Notably, as had been the case with the data-loss insect, a Windows Insider Preview tester had seen the presence of ZIP file bug three months past, and reported it to the Feedback Hub. However, thanks to just several upvotes on the bug report (as was the situation with all the data-loss bug, ZDNet notes), it seems to have been missed by Microsoft when compiling the Windows 10 October 2018 Update. BleepingComputer adds this bug was fixed in the Windows 10 Insider Preview Build 18234 (19H1) launch that was pushed to testers a full month before the public rollout of the October 2018 Update. Sadly, this fix never made it to general users, but with a fix in builds, an individual can expect Microsoft to patch it soon enough.
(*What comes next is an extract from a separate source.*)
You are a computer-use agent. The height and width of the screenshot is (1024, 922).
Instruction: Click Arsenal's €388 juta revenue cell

In light of the data-loss bug and how it was originally caught by testers but missed by Microsoft, the Redmond giant had released a brief blog article on how it was changing the way bugs could be reported at the Feedback Hub – bug reporters would now have the ability to put in a severity rating. This, Microsoft hopes, would help guarantee Windows 10 developers don’t miss out severe reports when repairing bugs in people releases. “We believe this enables us to better track the most impactful issues even when comments quantity is reduced,” Brandon LeBlanc, Senior Program Manager on the Windows Insider Program Team explained.
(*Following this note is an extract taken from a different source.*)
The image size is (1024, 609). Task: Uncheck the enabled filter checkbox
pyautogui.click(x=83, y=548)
Next up, we have a fresh zero-day vulnerability reported by a security researcher for now is only known by their own Twitter manage – SandboxEscaper. It was publicly outed on Twitter on Tuesday, also this isn’t the first time that SandboxEscaper has discovered a zero-day Windows vulnerability and publicly outed it – the last time was less than two months ago. Microsoft acknowledged August’s bug report at a announcement to ZDNet, and a repair was rolled out from the September 2018 Patch Tuesday update, although maybe not before PowerPool group used it at a malware distribution effort.
The vulnerability allows attackers to elevate privileges on a machine that they already have access to. Though the proof-of-concept exploit just details how an attacker may delete files they don’t have permission to, the exploit could be altered to let attackers perform more actions, ZDNet cites many safety specialists to say. Even though Microsoft has yet to comment on this newest bug report, this type of public disclosure could once again give poor actors a chance to weaponise it into malware attempts before Microsoft can spot it. A security firm called 0patch has in the meanwhile released that a micropatch for the vulnerability, which could be used by concerned users before an official fix is released.